No, we were not in the bedroom. We were still in my kitchen, where coffee-furred Java and fluffy white Frothy were feasting happily on Fancy Feast, and the good lieutenant was tearing hungrily into my crazy Italian-Mexican concoction.
“Cosi,” he said, between satisfying chews and swallows, “how did you ever come up with this?”
“Necessity is often the mother of foodie invention.”
“You were out of queso blanco?”
“Close. Back when I was married to Matt—and he was actually home—he liked to make traditional Puerto Rican–style pernil. One weekend, those amazing pieces of roasted pork were all gone, and a nor’easter was raging. I remember my Joy was only a few years old. She was so scared of the thunder that Matt convinced her it was nothing more than a big drum being played by a giant parading around in the sky. He had her marching around the apartment, pretending to play her own drum. ‘Boom! Boom! Boom!’ You should have seen the two of them—they were pretty adorable.”
“I’ll bet.”
“We didn’t have much cash for takeout, and I didn’t want Matt going out into the deluge, so I invented these.” (It was a cinch, given the stack of tortillas on hand for the pernil and my years helping my grandmother make subs for her little Italian grocery.)
“I know my squad would love them. Easy to make, right?”
“Sure, just a few tricks to keep in mind.”
“Which are?”
I suppressed a laugh. The only thing cops liked to talk about more than the Job was food.

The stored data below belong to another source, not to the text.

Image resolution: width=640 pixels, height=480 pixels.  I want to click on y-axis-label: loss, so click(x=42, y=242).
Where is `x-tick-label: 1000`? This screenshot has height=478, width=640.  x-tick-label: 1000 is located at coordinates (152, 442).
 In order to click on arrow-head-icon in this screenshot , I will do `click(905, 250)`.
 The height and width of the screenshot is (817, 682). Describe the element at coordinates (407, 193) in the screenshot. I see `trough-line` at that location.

“Tell them to warm the cold cuts first. Some of that luxurious, buttery fat will melt out of the meat and into the pan, which will boost the flavor.”
Quinn dipped the edge of a second quesadilla into the small bowl I’d filled with olive oil, vinegar, and herbs. “Mmm . . .” He closed his eyes again. “This salad dressing dip is inspired, too.”
I nodded. “A classic Italian sub comes with a drizzle of salad dressing. So I thought, why not turn it into a dip for the quesadilla? The bright tang perfectly complements the unctuous richness
of the meats, don’t you think?”
He licked his fingers. “What meats, exactly?”
“Whatever salumi you like: prosciutto, salami, soppressata—”
“Super-whatta?” `
“It’s what you’re eating, buddy: dried Italian sausage.”
“Well, it’s delicious, even if I can’t pronounce it.” He smiled. “What else am I eating?”
“Mortadella—that’s basically Italian bologna. It’s made with big chunks of fat that will melt like a dream in your hot pan . . .”
He raised an eyebrow. “Are you trying to turn me on, Cosi? Because if you are, it’s working.”
I laughed. “After your cold cuts are warm, take them out of the pan, drizzle in a little olive oil, and heat it through. Then you’re basically making a meat-stuffed grilled cheese, except you’re using tortillas instead of bread.”
“Got it—except the cheese. What kind? Mozzarella?”
“Thinly sliced provolone. Not the aged kind. You want the young, mild version. It melts as beautifully as mozzarella but has more flavor . . .”
As I spoke, Quinn took another bite. Strings of oozing cheese trailed from his lips. With sensual sounds of gustatory joy, he used his tongue to recapture those warm, delectable strands.
It was surprisingly erotic, and my mind paused a few seconds, contemplating what else the lieutenant might do with his tongue.
“Sweetheart? You okay?”
No, I wanted to say. I’m tired. I’m in love with you. And I’m ready to melt, too. Let’s go upstairs . . .
But I didn’t say that. Instead, I gritted my teeth against my weak flesh and checked my watch. I had responsibilities, even if my libido didn’t.
“Any dessert?” Quinn asked, licking his fingers clean.
Forcing my attention away from the man’s mouth, I did a quick dessert recon and came up with victory. The last two squares of my Italian Cream Cake.
Despite its “Italian” moniker, the cake was an American specialty (some say) invented by an Italian baker living in the South. That’s why the recipe I’d made came not from my nonna but Tucker’s Granny Chestnut in his native Louisiana.